17th Aug 2009 - South American Adventure
Uruguay Day Trip
It is very easy to make to Uruguay from Buenos Aires and is a very easy way to get a quick sample of Uruguayan life.
I boarded the Buquebus in the morning for my 9:30am departure. The terminal in BA is quite nice and it seems brand spanking new. I went through customs and immigration really quickly. However, I do have a bone to pick with the man stamping the passports. My entry stamp for Uruguay was stamped in the middle of two pages. Who does that? I have about 15 spare pages on a passport that expires in 8 months. Give me a proper stamp!!! Argh.
The ferry ride over is what you would expect of such a ride. There is a duty free shop selling overpriced cigarettes, alcohol, perfume and chocolate. I was enjoying watching the scenery and catching up on my diary. The river dividing the two countries is called the Rio Plate (Silver River) named such to entice the foreign interests of Spain and Portugal, but it is just brown water...not silver.
I arrived in Colonia, found my hotel and started to wander around 1:30pm. By about 2:30pm I felt that I had adequately done the city. There is very little to see here. The guide books say that Colonia´s old sector is a UNESCO heritage site, but most of it is roped off with those theatre ropes. You can´t wander around it freely. If you are interested in museums, there are 7 here to show artifacts from when the town was founded by the Rio de Janiero mayor as a way to intercept goods and communications between Spain and BA. However, I didn´t quite feel like staring at old cloths and such. One highlight of the town was the lighthouse. I had to go up to see the view from there. It was a little disappointing, but at least I can cross ¨going in a working lighthouse¨ off of my life´s to do list. The artisan´s market at the north end of the city is filled with crap...don´t even bother venturing around there. On my way back to my hotel I found a bunch of shops that sell better quality items and have much more charm.
I was disappointed in Colonia.
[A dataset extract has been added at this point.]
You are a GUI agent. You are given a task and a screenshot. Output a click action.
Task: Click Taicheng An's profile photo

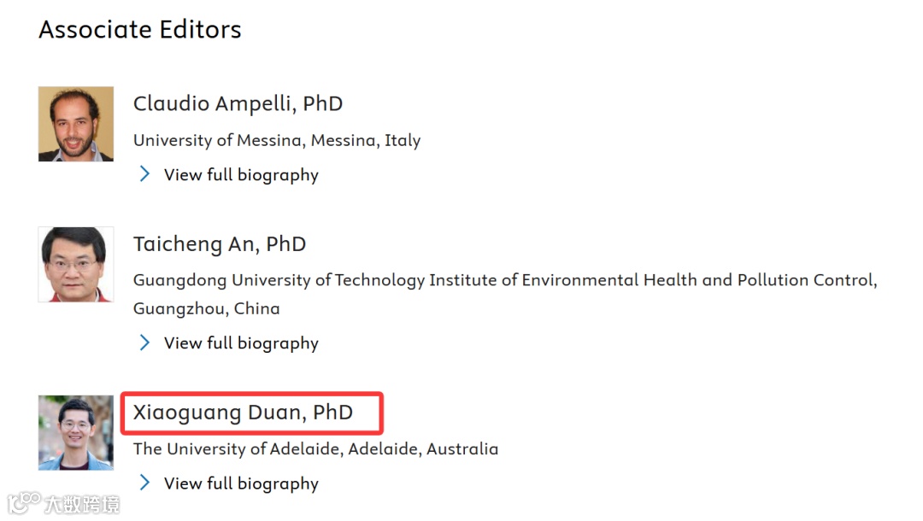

The Lonely Planet book makes it sound as a very quaint town with a romantic charm. While it is true that there are cobblestone streets and old buildings, they lack the personality that I was expecting. If you have been to a place like the old city in Talinn, Estonia, it is hard to find Colonia as picturesque.
Since I was late booking my boat tickets, I was unable to return to BA in the same day. So, I figured a nice long dinner would be good. I went to a roadside cafe to watch people go by at one of the historic intersections. Here there is a sign telling cars that pedestrians have the right of way. I was highly amused watching the drivers in this town. Here, anything is considered legal transport. I watched many vehicles pass me by: dune buggies, scooters, golf carts, bicycles with motors on them (very much reminded me of PeeWee´s Big Adventure movie) and other vehicles often missing major parts of the car. At one point I watched a car do a three-point turn in the middle of a four-way stop intersection. It was hilarious. They drive everything here...but not well.
At dinner, I ordered a large coke to drink. I saw a table beside me with a tiny class and knew that I needed far more to drink than that tiny glass would provide. When my meal came, I was given a large 1 litre bottle of coke! I had no idea that´s what they meant by large. I was determined to take my time to finish it there, since I wasn´t allowed to take it with me since the bottle was glass and they wanted the bottle deposit back. I really tried my best to finish it, but seeing as I had to be up at 3am to catch my 4:30am boat back to BA, I decided to leave it with a quarter left.
While I don´t see myself recommending Colonia to anyone in the future, it is a nice laidback atmosphere compared to BA and a very easy way to get a new stamp in your passport...just make sure they do it on one page only!